SANTO DOMINGO.- La ministra de la Mujer, Gloria Reyes, aseguró este jueves que las instituciones del Estado trabajan diariamente para prevenir la violencia contra las mujeres, aunque reconoció la preocupación que generan los 32 feminicidios registrados en lo que va de año, según cifras oficiales de la Procuraduría General de la República.
Las declaraciones fueron ofrecidas durante una actividad en el Panteón de la Patria en honor a las sufragistas dominicanas encabezadas por Abigail Mejía, donde la funcionaria insistió en que la violencia de género requiere el involucramiento de toda la sociedad.
“Todos los días todas las instituciones estamos trabajando. Ahora también necesitamos que la sociedad se una con nosotros en este esfuerzo”, expresó Reyes, al referirse al reciente caso de Esmeralda Moronta de los Santos, asesinada presuntamente por su expareja sentimental en Santo Domingo Este.
La ministra recordó además que el Ministerio de la Mujer dispone de 50 oficinas a nivel nacional, así como de la línea de asistencia *212 y otros mecanismos de apoyo para mujeres víctimas de violencia.
Sin embargo, algunas ciudadanas consideran insuficientes las acciones de las autoridades y aseguran sentirse desprotegidas frente a este tipo de situaciones.

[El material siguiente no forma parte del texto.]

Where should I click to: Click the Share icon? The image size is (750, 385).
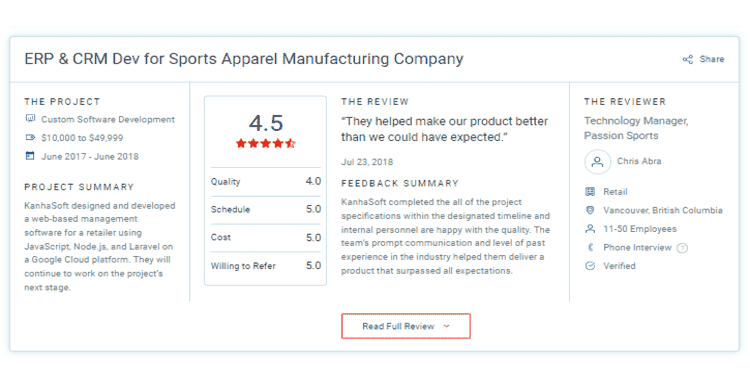(x=688, y=59)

La ciudadana Daisy Medrano afirmó que muchas denuncias no reciben la atención necesaria hasta que ocurre una tragedia.
“Cada vez que un hombre le da golpe a una mujer y van a la Policía, lo dejan así y no le hacen caso. Cuando quieren ir ya la hallan muerta”, expresó.
Mientras que Naty Restituyo consideró que muchas veces las propias víctimas deben identificar a tiempo las señales de violencia y alejarse de relaciones peligrosas.

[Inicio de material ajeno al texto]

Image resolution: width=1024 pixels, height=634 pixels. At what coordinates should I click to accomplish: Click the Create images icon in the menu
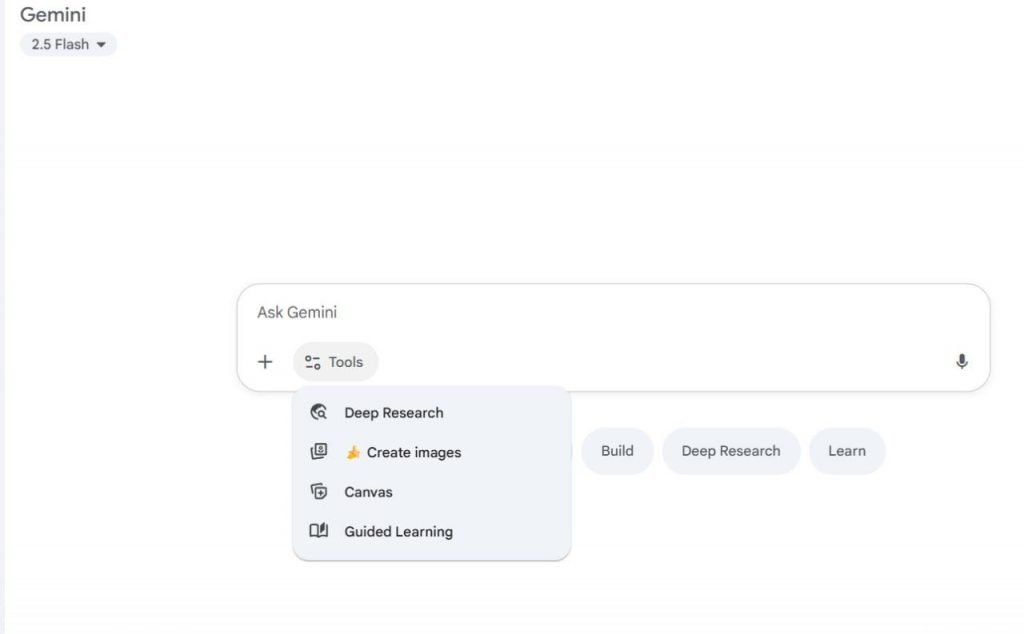point(319,452)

“Siempre hay indicios de que una persona no es buena”, sostuvo.
De su lado, Luz del Alba entiende que algunos feminicidios pudieron evitarse con una respuesta más efectiva de las autoridades.
“Si estuviesen haciendo su trabajo, se hubiera evitado ese tipo de situaciones”, manifestó al referirse al caso de Esmeralda.
Pese a las críticas, Gloria Reyes reiteró que el Estado mantiene activos los protocolos de atención y prevención, al tiempo que insistió en que la violencia contra la mujer debe asumirse como un problema social y cultural que involucra a toda la ciudadanía.